**What to do**
[a] Translate this sentence from the passage on type 1 diabetes into Spanish: "The highest incidence occurs in the Scandinavian countries; the lowest in the Mediterranean area except for the Island of Sardinia which has an incidence equal to that of Finland."
[b] Reproduce the part of the passage on type 1 diabetes starting at "Type 1 diabetes is" and ending at "and North America.".

**Passage**
=-=-=

Type 1 diabetes is pervalent in certain geographic areas that are closest to the equator, and as one moves farther north to the arctic circle the prevalence of the disease increases. The highest incidence occurs in the Scandinavian countries; the lowest in the Mediterranean area except for the Island of Sardinia which has an incidence equal to that of Finland. The reasons for these differences are not well understood but it is believed to be due to a change in diet from Brahman cows to English cows a few years ago. It is believed that there may be in English cows used throughout Europe and the Western Hemisphere a protein that may somehow cause the damage to the pancreas and that this protein is lacking in the milk of Brahman cows used in Africa and Asia. Time and research will tell if this is a causative factor in Type 1 diabetes in Europe and North America.

=-=-=

**Data supplied**
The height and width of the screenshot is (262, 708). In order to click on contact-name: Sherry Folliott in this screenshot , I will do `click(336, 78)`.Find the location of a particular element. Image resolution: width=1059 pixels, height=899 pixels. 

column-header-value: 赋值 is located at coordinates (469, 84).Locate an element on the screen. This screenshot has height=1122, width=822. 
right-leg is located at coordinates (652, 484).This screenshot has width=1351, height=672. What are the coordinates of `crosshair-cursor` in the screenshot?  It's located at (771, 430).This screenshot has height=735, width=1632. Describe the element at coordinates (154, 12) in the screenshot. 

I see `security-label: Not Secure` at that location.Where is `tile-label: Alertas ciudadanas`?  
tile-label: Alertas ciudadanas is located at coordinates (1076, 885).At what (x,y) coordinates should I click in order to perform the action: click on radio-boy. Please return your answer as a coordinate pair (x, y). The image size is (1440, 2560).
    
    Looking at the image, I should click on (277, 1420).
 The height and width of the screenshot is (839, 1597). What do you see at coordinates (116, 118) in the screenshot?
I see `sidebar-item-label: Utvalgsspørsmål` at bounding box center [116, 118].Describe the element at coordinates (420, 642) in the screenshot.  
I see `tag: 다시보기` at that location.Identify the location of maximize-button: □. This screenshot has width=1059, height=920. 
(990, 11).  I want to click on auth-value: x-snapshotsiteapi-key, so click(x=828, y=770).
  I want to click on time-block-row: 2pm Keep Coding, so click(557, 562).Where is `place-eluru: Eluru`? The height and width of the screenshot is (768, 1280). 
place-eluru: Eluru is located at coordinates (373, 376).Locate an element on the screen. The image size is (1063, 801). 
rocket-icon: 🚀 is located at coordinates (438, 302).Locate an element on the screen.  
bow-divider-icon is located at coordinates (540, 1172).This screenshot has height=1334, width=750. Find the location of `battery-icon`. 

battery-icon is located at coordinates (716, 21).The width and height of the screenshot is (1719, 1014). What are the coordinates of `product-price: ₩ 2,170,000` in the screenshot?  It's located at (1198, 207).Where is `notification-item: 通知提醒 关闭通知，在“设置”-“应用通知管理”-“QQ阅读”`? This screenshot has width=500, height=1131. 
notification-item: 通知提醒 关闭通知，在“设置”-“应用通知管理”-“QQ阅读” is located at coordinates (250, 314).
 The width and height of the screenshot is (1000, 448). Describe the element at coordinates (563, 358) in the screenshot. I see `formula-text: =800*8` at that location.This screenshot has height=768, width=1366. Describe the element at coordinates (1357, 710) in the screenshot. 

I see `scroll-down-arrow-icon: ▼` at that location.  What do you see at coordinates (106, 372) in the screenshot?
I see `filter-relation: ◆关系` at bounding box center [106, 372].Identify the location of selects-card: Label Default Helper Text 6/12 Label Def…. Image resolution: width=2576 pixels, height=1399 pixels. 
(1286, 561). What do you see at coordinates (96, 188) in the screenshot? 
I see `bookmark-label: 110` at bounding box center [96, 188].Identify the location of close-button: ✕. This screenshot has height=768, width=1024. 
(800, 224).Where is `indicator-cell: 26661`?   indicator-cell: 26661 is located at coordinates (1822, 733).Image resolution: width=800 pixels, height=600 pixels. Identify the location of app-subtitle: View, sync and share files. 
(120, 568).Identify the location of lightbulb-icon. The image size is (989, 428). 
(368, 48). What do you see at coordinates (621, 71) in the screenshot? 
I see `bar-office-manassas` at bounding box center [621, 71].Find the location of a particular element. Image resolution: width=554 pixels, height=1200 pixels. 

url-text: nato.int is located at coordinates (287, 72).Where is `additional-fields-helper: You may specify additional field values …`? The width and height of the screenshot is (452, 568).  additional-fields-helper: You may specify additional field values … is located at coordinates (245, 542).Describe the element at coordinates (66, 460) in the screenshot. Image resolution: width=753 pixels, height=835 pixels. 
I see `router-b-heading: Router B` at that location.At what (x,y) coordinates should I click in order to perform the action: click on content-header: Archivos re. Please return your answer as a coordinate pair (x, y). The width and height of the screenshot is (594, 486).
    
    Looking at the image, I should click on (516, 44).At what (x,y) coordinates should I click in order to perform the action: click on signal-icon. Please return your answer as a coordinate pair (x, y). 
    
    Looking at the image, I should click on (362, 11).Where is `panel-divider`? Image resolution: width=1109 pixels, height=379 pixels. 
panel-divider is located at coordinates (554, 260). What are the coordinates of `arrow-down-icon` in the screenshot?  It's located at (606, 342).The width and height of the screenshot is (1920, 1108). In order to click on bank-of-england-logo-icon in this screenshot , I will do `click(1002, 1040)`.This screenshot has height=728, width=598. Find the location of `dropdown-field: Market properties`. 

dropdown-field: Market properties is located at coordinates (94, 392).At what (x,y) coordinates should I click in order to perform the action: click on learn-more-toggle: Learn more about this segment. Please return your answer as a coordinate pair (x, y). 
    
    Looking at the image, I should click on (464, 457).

=-=-=

**Solved problems**
[a] La mayor incidencia se da en los países escandinavos; la menor, en la zona mediterránea, salvo en la isla de Cerdeña, que tiene una incidencia igual a la de Finlandia.

[b]
Type 1 diabetes is pervalent in certain geographic areas that are closest to the equator, and as one moves farther north to the arctic circle the prevalence of the disease increases. The highest incidence occurs in the Scandinavian countries; the lowest in the Mediterranean area except for the Island of Sardinia which has an incidence equal to that of Finland. The reasons for these differences are not well understood but it is believed to be due to a change in diet from Brahman cows to English cows a few years ago. It is believed that there may be in English cows used throughout Europe and the Western Hemisphere a protein that may somehow cause the damage to the pancreas and that this protein is lacking in the milk of Brahman cows used in Africa and Asia. Time and research will tell if this is a causative factor in Type 1 diabetes in Europe and North America.